━━━ Selected extract

It would be such a jarring whiplash change, but in academia, we have to do that. So people who
aren't professors don't realize this. The other thing people out of academia often get wrong about
department chairs is, I think in popular culture, it is often portrayed as, you know,
as an accomplishment.
You know, so we see this a lot in movies or TV shows.
This person's not just a professor at UCLA.
They're the chair of the department.
So the sense is like, oh, that must mean that you're like exceptionally good in your field.
And what people, what Monica knows and I know, but people outside of academia don't necessarily know,
is department chair is a necessary but dreaded chore that rotates among the fold professors in the department.
it's not I mean it's an honorific in the sense that you have to be a reasonable person I mean if people hate you they don't want you to be chair because the whole thing will fall apart but it's not a professional accomplishment in the sense of because I did super good research I get to be chair so I always I always get a chuckle and Monica you probably do too when you see that I think Aaron Sorkin does this sometimes in his writing he'll be like so and so is the chair of the government department at Harvard so he must really know a lot about
government and it's unrelated to your research. All right. That's all preamble. We're celebrating.

━━━━━━

* **Goals**:
(1) In the transcript on department chairs, which writer does the speaker say sometimes presents a department chair as an expert in the field?
(2) Pick up the transcript on department chairs right after its final words, "We're celebrating."
The material that follows comes from a separate source.

━━━ Collected material

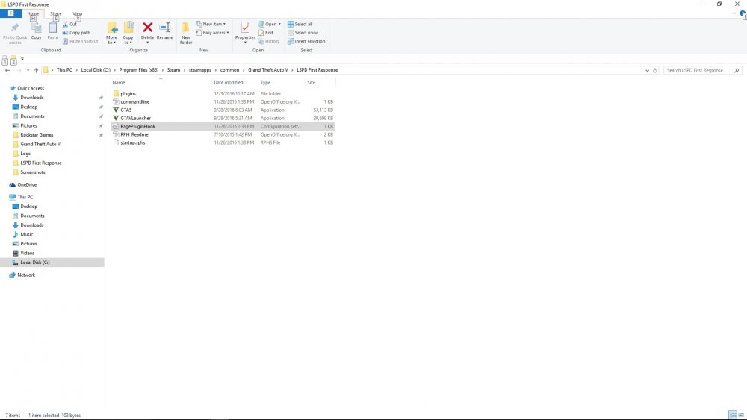
Task: Refresh the folder view via address bar
Action: (x=655, y=70)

━━━━━━

* **Outputs by task**:
(1) Aaron Sorkin.

(2)
Balloons are in the air. Confetti is firing because you're done with that. Thank you for your time.
Thank you for your service. But thank God, Monica, that you're done. Here's the two things I'm going to
recommend for your upcoming sabbatical. Number one, you need to disappear. You need to treat this like
you were going to the Arctic Research Station in Antarctica as far as your colleagues or peers are
concerned. You are disappearing on sabbatical. Tell them you have a project you're working on
that you are going to be gone. The way you make this clear is don't answer any email in less than 10
days. Just disappear. You are allowed to disappear in a sabbatical. You don't have to, but you're
allowed. You need to disconnect yourself from the context switching and back and forth of the logistics
and administrative details that have dominated your life for the last however many years.
number two, I would argue that in 30% time,
so 30% of the normal time you would spend in your job,
on your sabbatical, you can make massive progress
on any research projects you choose,
and that's what you should do.
You should basically reduce your job to 30% time
for the duration of the sabbatical.
So that could mean two days out of the week.
That could mean you work until late morning during the weekdays and not at all on the weekends.
But that's what I want you to do.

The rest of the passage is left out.